Avranno “condannato”, sicuramente hanno “stigmatizzato”. Facce tese avranno sottolineato il dolore per la città ferita. Poi verso la mezza hanno pensato a dove consumare il pasto, e così noi cittadini comuni. Latina ti guarda sempre perplessa, ha lo sguardo non intelligente delle galline. I giorni passano e il problema torna ad essere il freddo. Fa un freddo boia sul serio. Era gelida la sala consiliare del Comune di Latina, gelida perché si celebrava un rito stanco. Chi si sente minacciato? In città manifesti artigianali salutano una delle vittime degli scontri a fuoco, su facebook sono quasi 1000 i sostenitori di un ragazzo morto presto in questa faida. Nessuna domanda altra, niente di niente.

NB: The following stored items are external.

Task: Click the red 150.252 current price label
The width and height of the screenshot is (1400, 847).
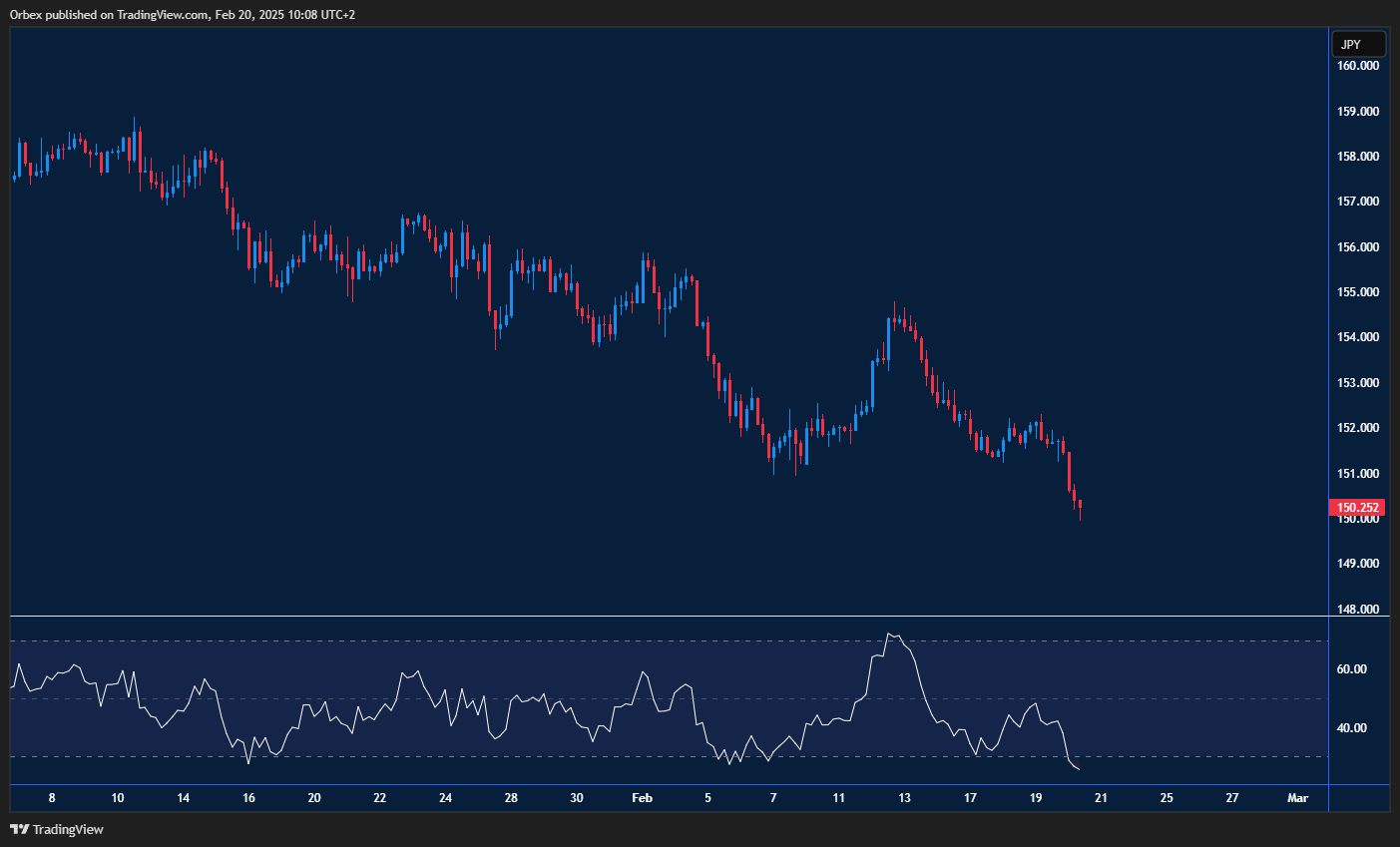Action: click(x=1357, y=507)
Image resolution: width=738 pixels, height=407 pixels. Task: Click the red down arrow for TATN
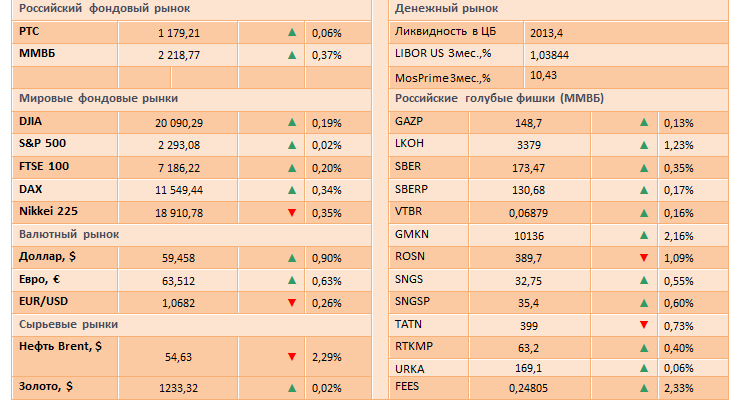coord(643,325)
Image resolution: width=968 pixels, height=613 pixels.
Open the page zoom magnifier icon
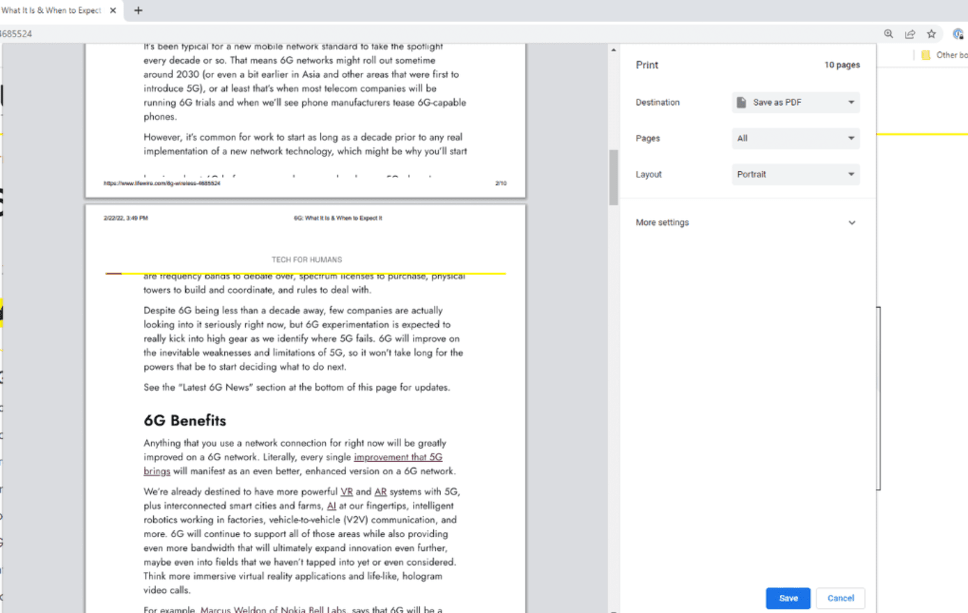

Perché si muore così ad una manciata di anni? Quel vitalismo dei manifesti, di Facebook come si conciliano con la negazione dell’umanità che è morire per mano umana? osa manca? Tutto. Mancano le scuole che non hanno saputo creare il sentire comune, le famiglie che non hanno segnato netto il confine tra male e bene, mancano i vicini che non vedono, mancano le istituzioni civiche sempre distratte, manca la politica che per esistere ha bisogno della “città” che non c’è. Mancano gli intellettuali capaci di dire qualche cosa anche quando è difficile, manca la capacità di dire cose oltre l’ovvio, oltre generiche, anonime, informi accuse di malavite organizzate sempre senza volto, sempre più letterarie e sempre meno reali. Quale intellettuale, sociologo, poliziotto, magistrato, preside mi sa spiegare quei manifesti? La città fa mostre sulla fondazione, e giù teste del Duce con elmo e mascella volitiva, ma non si fa domande sul presente. Una città a testa di bronzo, senza corpo, senza gambe, senza umano.
Il consiglio comunale inizia con due ore di ritardo, perché anche i consiglieri comunali sono dell’avviso che segue il vecchio adagio: “la situazione è tragica, ma non è seria”. Non c’era da avere fretta, non c’era da aver timore. Bastava fare vetrina e “stigmatizzare”, magari alzando il tono di voce accompagnato da aria crucciata.
La situazione è tragica ma non è seria. Fa freddo a Latina e questa è la cosa nuova, fa tanto freddo e domani sarà peggio. Di questo, del tempo, si parla nei bar.
I morti? Sono figli di una guerra che non ci riguarda, cose loro.